According to the Moroccan Association of Airline Pilots runway confusion at Casablanca airport puts aircraft and passengers at risk. In its edition of Tuesday, April 9, Soir Echos reports that the Mohamed V airport at Casablanca is at risk of aircraft accidents, because of the runway configuration. They claim that the three runways can lead to confusion among pilots wishing to land at the airport.
Of the three runways, one is designated as a taxiway for aircraft after landing or before take off. The other two runways, 17L/35R and 17R/35L are, according to the news report, easily confused by pilots. A pilot can attempt to land on one of the tracks while at the same time another plane can be preparing for takeoff. Fortunately no accident has occurred. But if one were to eventuate it could have catastrophic consequences.
|The international airport in Casa|
According to some sources there have been a number of "near misses" in recent years. The worst part of this story is that the risk of crashes is known by the Moroccan authorities. In 2011, the office responsible for the investigation and analysis of accidents in civil aviation, the Directorate General of Civil Aviation (DGCA), under the Ministry of Equipment and Transport, sounded the alarm. A report spoke of the danger of confusion and provided a list of incidents. The worst case was in 2011 when an Air France Airbus A320 arriving from Charles de Gaulle airport in Paris, landed on runway 35R instead of 35L. The incident was blamed on pilot error as no employees of the control tower told the pilot to land on this particular runway. Fortunately, the worst was avoided because no plane was about to take off.
In addition to this incident, four others were identified by the DGAC. They involved several other airlines, including RAM in 2003 and 2010, Jetairfly in 2009 and Turkish Airlines in 2010. At the time of the report the DGCA urged ONDA, the National Airports Authority, to conduct a thorough safety audit to better understand how such confusion comes about and solve the problem as soon as possible.

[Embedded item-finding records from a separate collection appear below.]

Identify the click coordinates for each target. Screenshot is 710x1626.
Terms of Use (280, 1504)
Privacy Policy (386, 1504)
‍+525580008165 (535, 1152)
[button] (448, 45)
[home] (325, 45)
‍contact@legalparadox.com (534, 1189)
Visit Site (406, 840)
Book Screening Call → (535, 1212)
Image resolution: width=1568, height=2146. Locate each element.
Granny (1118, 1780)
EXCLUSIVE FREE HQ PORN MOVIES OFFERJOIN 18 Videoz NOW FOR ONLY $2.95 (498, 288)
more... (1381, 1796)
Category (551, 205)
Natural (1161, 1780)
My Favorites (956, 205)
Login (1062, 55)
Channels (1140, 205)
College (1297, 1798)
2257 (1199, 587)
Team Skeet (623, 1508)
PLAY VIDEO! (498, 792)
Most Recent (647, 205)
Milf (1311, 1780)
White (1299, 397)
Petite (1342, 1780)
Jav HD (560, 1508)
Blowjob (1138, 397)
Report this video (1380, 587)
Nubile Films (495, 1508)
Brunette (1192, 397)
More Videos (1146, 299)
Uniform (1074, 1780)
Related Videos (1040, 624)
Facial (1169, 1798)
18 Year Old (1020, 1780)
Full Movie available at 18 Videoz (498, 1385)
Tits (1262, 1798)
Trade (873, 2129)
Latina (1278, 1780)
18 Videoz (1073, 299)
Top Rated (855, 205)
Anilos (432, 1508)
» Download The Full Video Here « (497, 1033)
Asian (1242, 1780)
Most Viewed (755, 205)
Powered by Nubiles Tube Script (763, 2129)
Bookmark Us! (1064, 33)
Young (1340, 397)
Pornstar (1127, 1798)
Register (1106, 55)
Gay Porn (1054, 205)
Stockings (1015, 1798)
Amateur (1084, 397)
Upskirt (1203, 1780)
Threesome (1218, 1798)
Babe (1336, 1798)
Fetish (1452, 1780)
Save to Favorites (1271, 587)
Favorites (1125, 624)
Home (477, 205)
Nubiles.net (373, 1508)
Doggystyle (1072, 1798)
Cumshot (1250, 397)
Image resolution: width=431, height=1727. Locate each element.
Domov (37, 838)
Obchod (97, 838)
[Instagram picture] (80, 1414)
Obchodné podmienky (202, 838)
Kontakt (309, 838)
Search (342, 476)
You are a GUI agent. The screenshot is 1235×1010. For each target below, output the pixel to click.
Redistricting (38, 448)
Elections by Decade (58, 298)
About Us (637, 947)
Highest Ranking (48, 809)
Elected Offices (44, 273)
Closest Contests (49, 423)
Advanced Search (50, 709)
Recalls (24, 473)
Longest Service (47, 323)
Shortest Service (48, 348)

To date, the DGAC has not received any response from the ONDA says M'Barek El Fakir, head of investigations at DGCA. In turn, for ONDA, this is a "case closed." The Board considered actions such as educating and informing air traffic controllers and the airlines about confusion at the airport. These measures are not sufficient in the eyes of the Moroccan Association of airline pilots who believe that the risk of an accident is always present and real action needs to be taken.